Tree removal “vandalism”: Word in the Streets

How would you feel if you were woken in your leafy street, early in the morning, to the sound of chain saws and wood chippers? Alarmed I would think.

How would you feel if your leafy street a few hours later was a bare street, more akin to a scene of desolation than beauty and tranquility? Angry I would say.

The residents of sections of Parnell and Ford Streets are livid about the environmental vandalism they have been subjected to.

If a work gang can simply walk in and do this in these two streets, are they going to walk in and do the same and remove all our town trees, trees that enhance and beautify our town?

Our tree lined streets help to make Boorowa a pleasant place to live.

We, the residents of Boorowa, deserve to be told why this ‘vandalism’ has happened. We should all raise our voices and ask that before any future action of a similar nature occurs, the perpetrators at least have the decency to inform the people impacted by these actions and open a dialogue with the citizens affected and the town people in general.

I hope these trees will be replaced, but unfortunately 30 to 40 years must pass before they reach their crowning, shady glory. Is an electrical company responsible for this environmental vandalism? Shame! Shame!


What a coup for the Ex-Services Club and Boorowa with Tania Kernaghan performing here tomorrow night, Friday February 23.

A terrific concert leading off with talented Kora Naughton, then four piece band Brewn beating out their country style music and to top it off, a special guest appearance with Tania Kernaghan. Concert will start after the Friday night draw and raffles after 8pm. Tickets have been selling like hot cakes, keep your fingers crossed, give the Club a ring 6385 3338 or call in, you might snare a ticket.


Paddy and Mick went deep sea fishing in a small boat. Far from land, in the middle of a vast ocean, the boat broke down and they drifted hopelessly, unprepared and facing a likely death. They’d drifted for days with Mick continually screaming “We’ll be ruined! We’ll be ruined!”

Thinking their days were truly numbered, Paddy saw a bottle floating in the ocean. Grabbing it out of the briny sea, he rubbed it and the ubiquitous genie popped out saying. “I’ll grant you one wish.”

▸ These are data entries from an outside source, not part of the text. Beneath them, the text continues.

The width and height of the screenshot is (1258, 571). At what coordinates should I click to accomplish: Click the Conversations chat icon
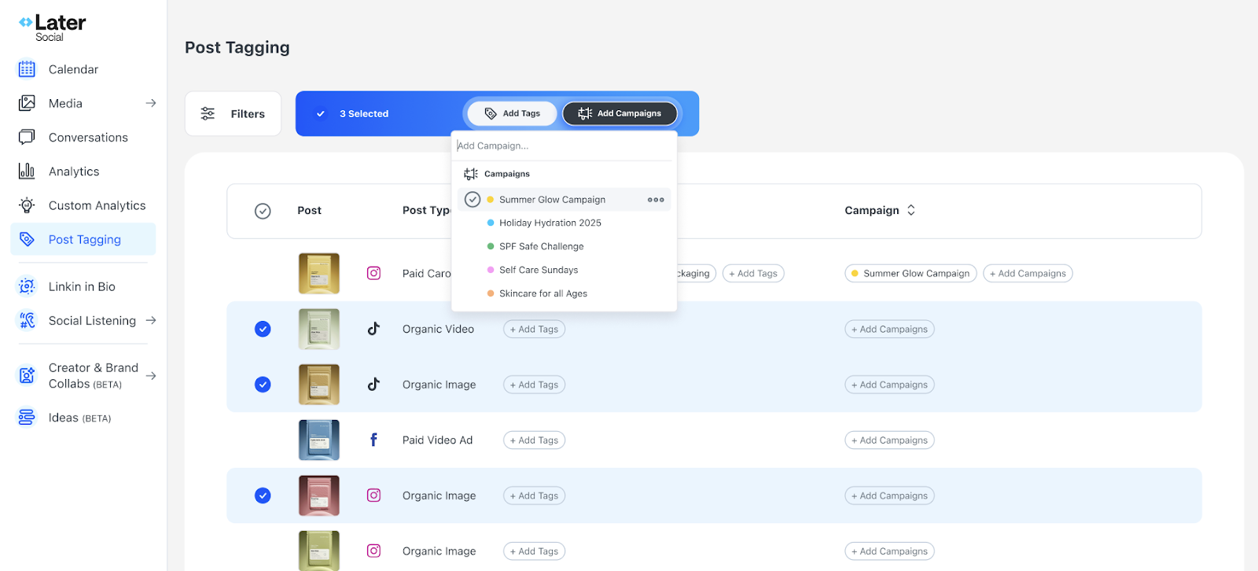(x=27, y=137)

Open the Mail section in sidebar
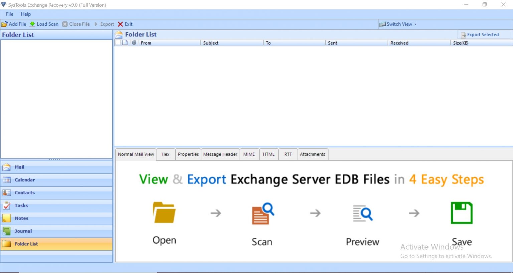pyautogui.click(x=19, y=167)
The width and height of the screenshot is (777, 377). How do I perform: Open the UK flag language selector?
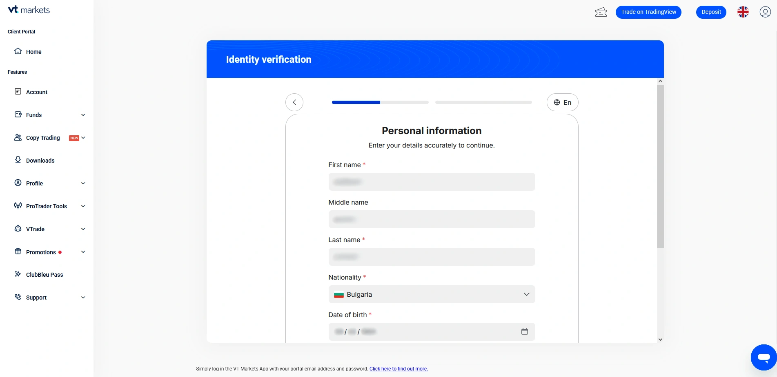[x=743, y=12]
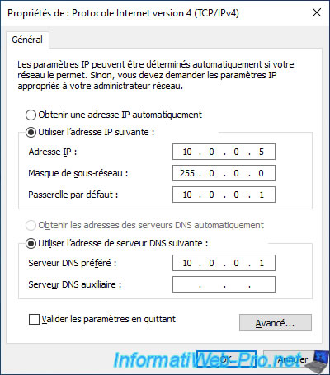
Task: Click the first octet of Serveur DNS préféré
Action: [187, 263]
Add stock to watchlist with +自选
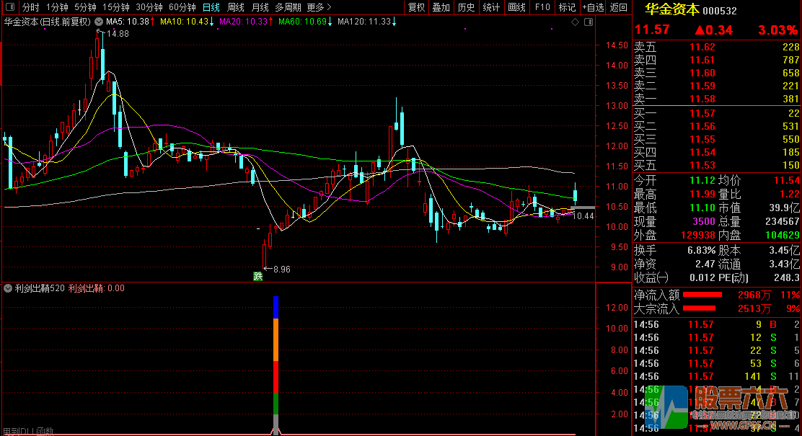This screenshot has width=802, height=436. (592, 7)
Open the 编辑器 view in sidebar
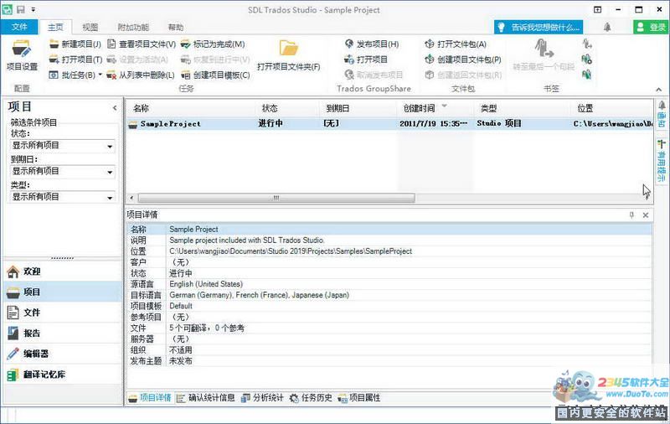The image size is (670, 424). point(35,354)
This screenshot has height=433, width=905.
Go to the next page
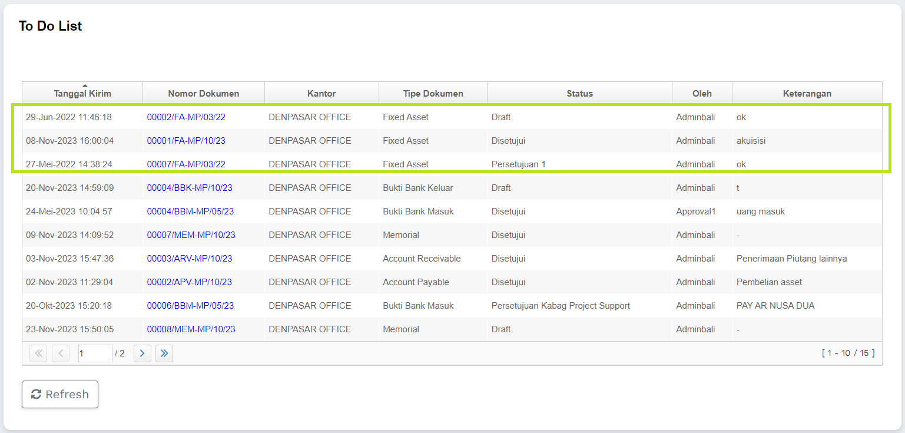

Without thinking Paddy replied, “I wish this ocean was a sea of Guinness.”

POOF! Instantly they were floating on a sea of Guinness Stout and Mick Screamed “We’re saved.”

Unfortunately, it wasn’t too long before Mick started screaming at Paddy “You daft bastard!”

“What do you mean?” replied Paddy, “I’ve saved us.”

“Yeah,” replied Mick, “but we’re going to have to pee in the boat.”


In the column of February 8, I said that Bill Shorten was looking worried about his chances of becoming Prime Minister. I also said a week can be a long time in politics.

A fortnight later Shorten is grinning like a Cheshire cat. I can’t condone the actions of Barnaby Joyce, nor can I praise the reaction of Malcolm Turnbull, but the goings on of the last few weeks could almost promote Joyce and Turnbull to Patron Saint of the Labor Party.

There’s truth in these words: “I don’t make jokes. I just watch the Government and report the facts.” (Will Rogers)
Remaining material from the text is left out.